## Records for the task
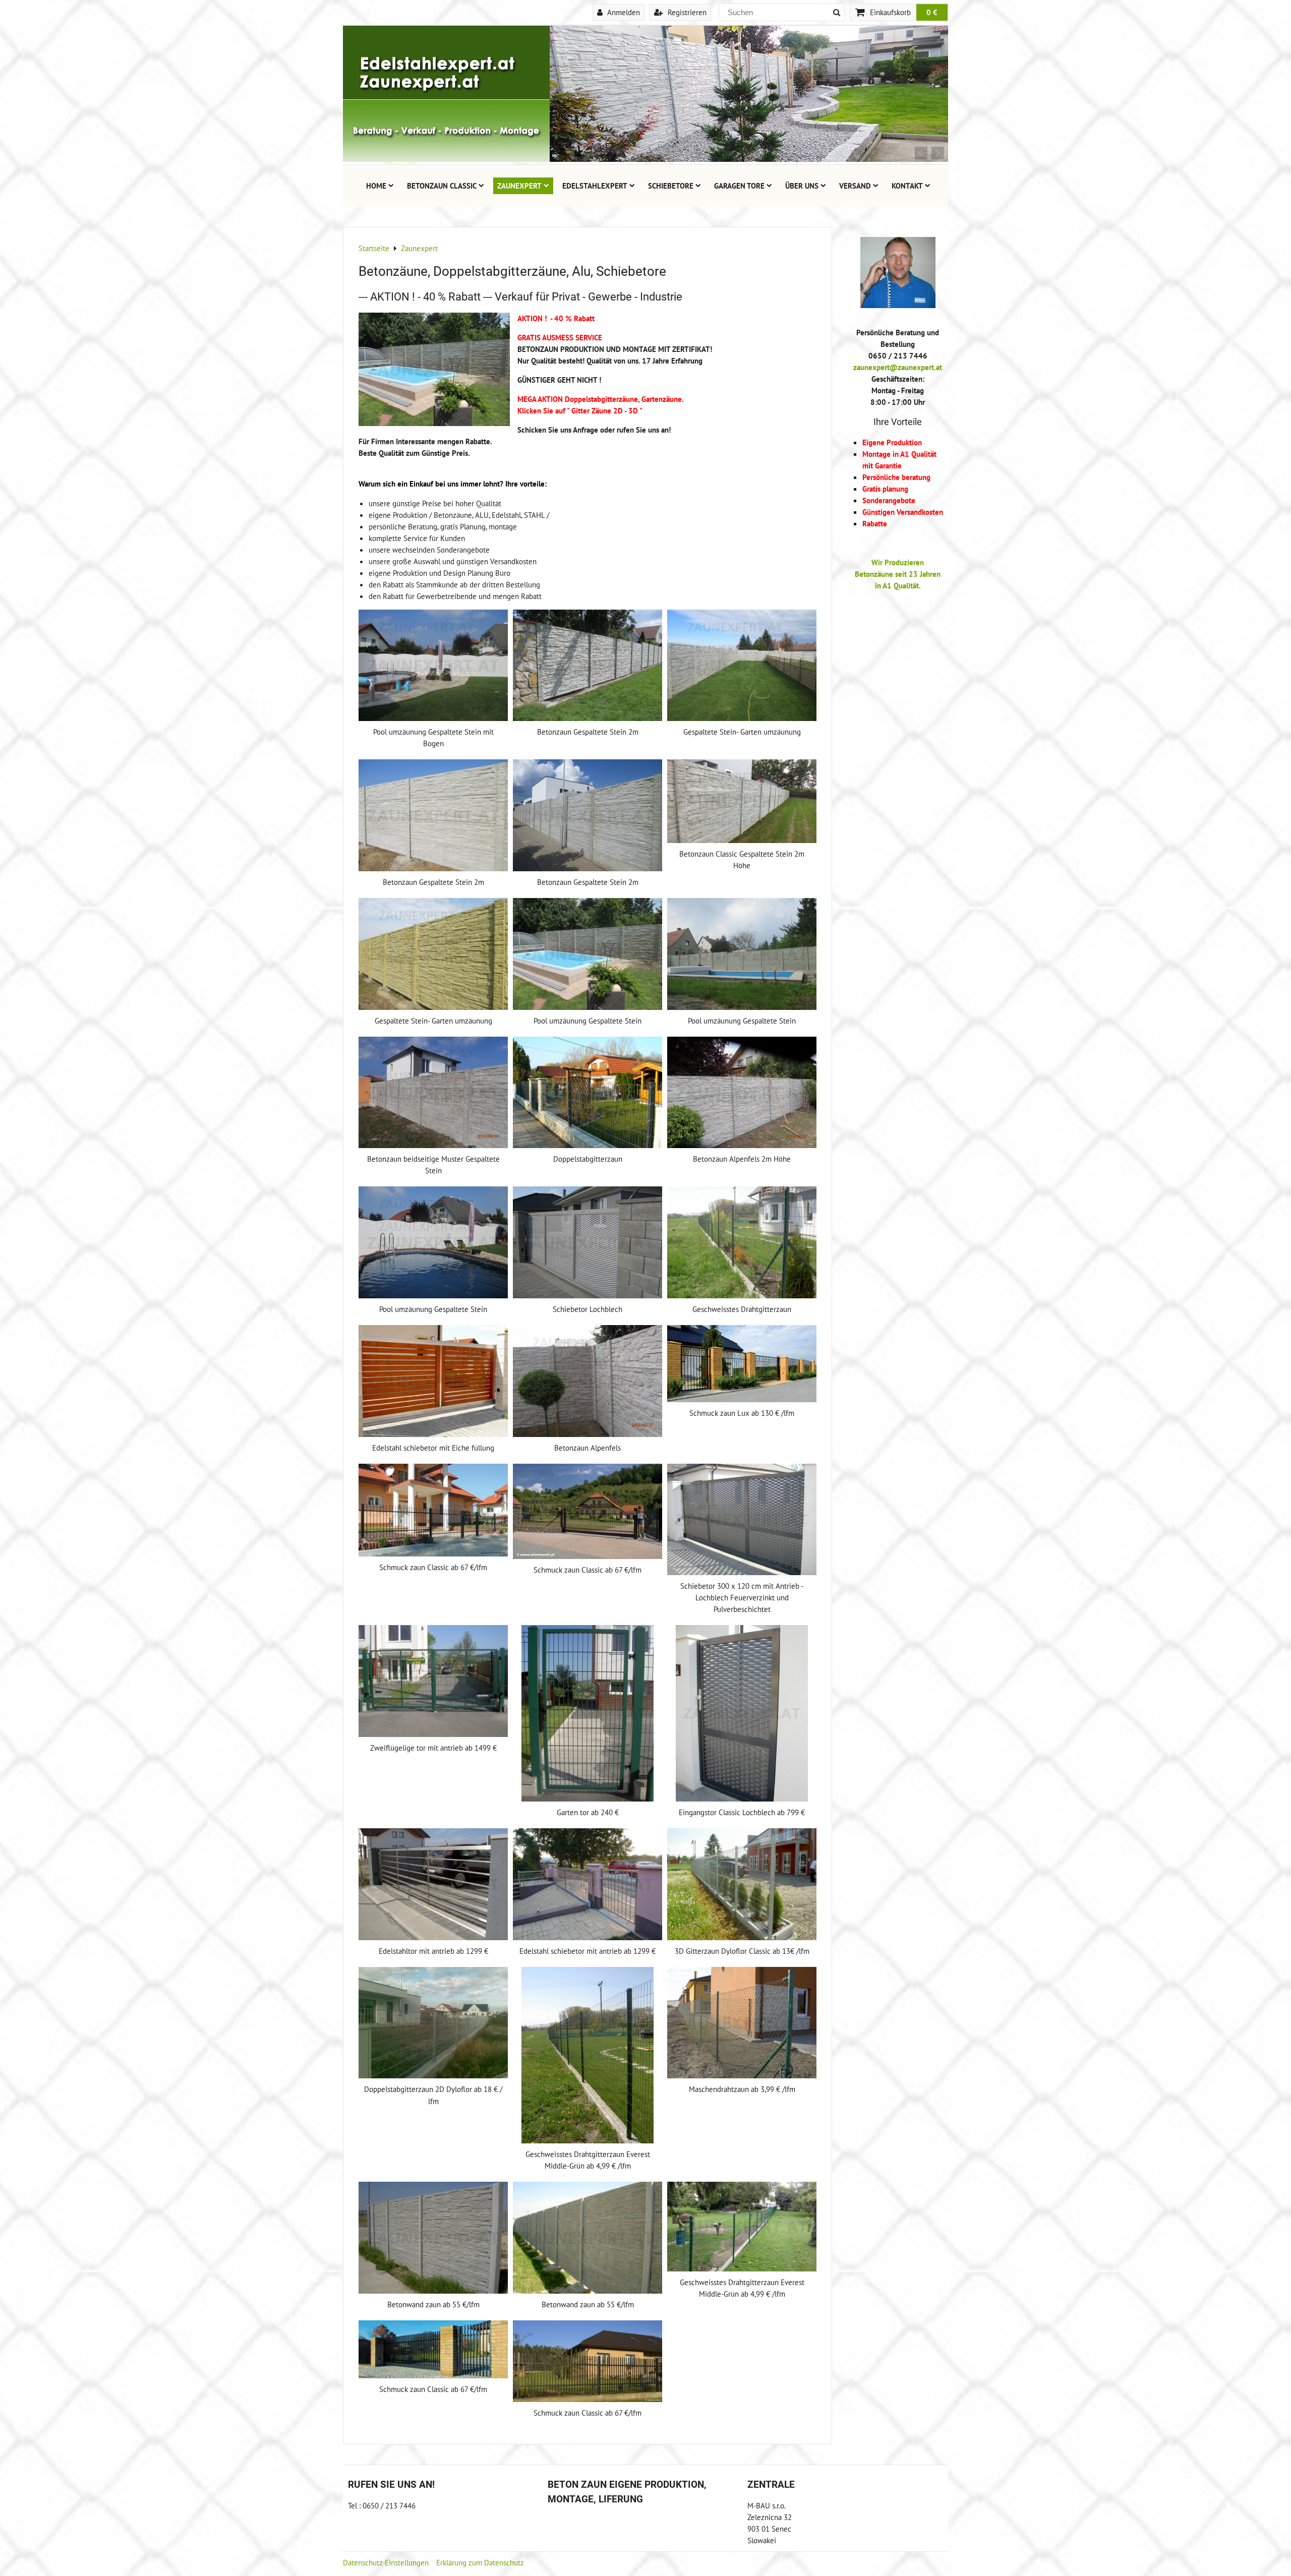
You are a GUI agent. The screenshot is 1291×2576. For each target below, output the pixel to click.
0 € (931, 12)
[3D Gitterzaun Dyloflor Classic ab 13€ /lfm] (741, 1884)
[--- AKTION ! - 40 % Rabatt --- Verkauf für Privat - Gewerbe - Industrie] (434, 371)
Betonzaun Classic (442, 186)
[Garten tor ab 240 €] (587, 1713)
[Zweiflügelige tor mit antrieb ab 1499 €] (433, 1681)
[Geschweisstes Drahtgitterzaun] (741, 1242)
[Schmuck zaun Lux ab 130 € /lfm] (741, 1363)
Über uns (801, 186)
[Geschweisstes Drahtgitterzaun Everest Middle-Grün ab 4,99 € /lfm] (587, 2055)
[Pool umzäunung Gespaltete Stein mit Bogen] (433, 666)
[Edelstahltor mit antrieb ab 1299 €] (433, 1884)
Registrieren (686, 12)
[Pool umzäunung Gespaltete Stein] (587, 954)
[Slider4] (645, 159)
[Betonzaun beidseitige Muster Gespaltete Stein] (433, 1093)
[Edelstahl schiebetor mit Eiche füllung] (433, 1381)
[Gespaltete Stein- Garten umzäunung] (741, 666)
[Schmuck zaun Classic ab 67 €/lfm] (433, 1510)
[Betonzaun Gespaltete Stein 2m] (587, 666)
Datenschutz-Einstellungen (386, 2562)
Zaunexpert (519, 186)
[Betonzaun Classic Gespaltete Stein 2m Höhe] (741, 801)
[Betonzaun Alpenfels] (587, 1381)
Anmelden (622, 12)
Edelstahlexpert (594, 186)
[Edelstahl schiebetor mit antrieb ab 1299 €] (587, 1884)
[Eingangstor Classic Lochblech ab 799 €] (741, 1713)
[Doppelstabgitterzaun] (587, 1093)
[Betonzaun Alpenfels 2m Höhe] (741, 1093)
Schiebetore (670, 186)
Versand (855, 186)
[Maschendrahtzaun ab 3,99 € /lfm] (741, 2023)
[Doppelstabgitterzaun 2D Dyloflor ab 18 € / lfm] (433, 2023)
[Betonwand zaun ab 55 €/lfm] (433, 2238)
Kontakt (907, 186)
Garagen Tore (739, 186)
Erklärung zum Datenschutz (480, 2562)
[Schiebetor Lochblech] (587, 1242)
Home (376, 186)
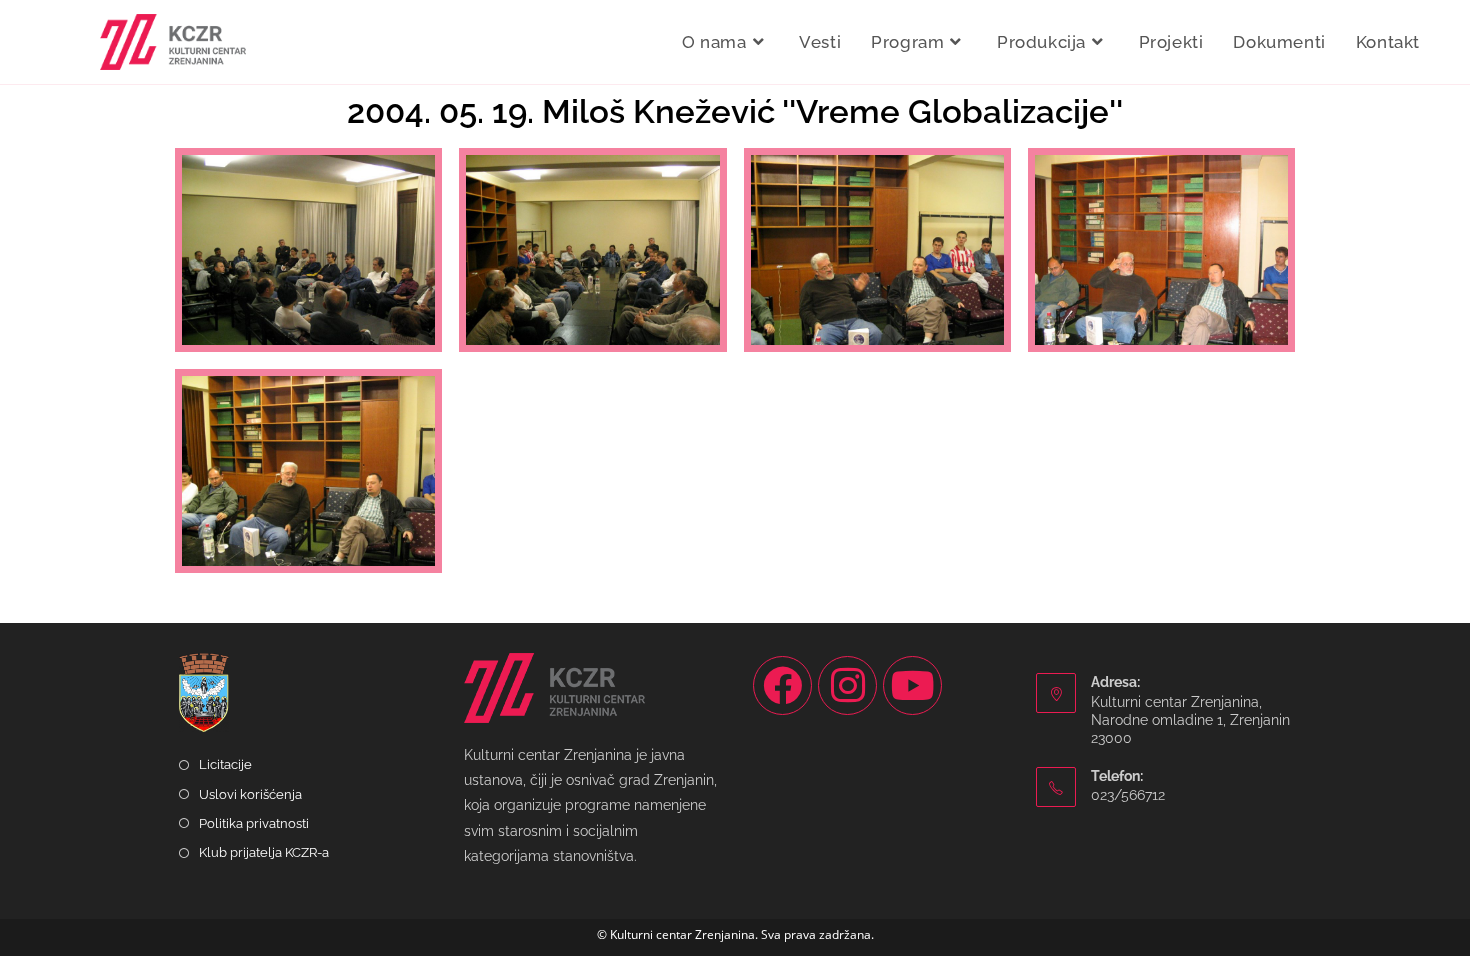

## What is being asked
In the lines above, locate the string "Geschweisstes". Copy every line where it occurs.

## Response to the task
[Geschweisstes Drahtgitterzaun] (741, 1242)
[Geschweisstes Drahtgitterzaun Everest Middle-Grün ab 4,99 € /lfm] (587, 2055)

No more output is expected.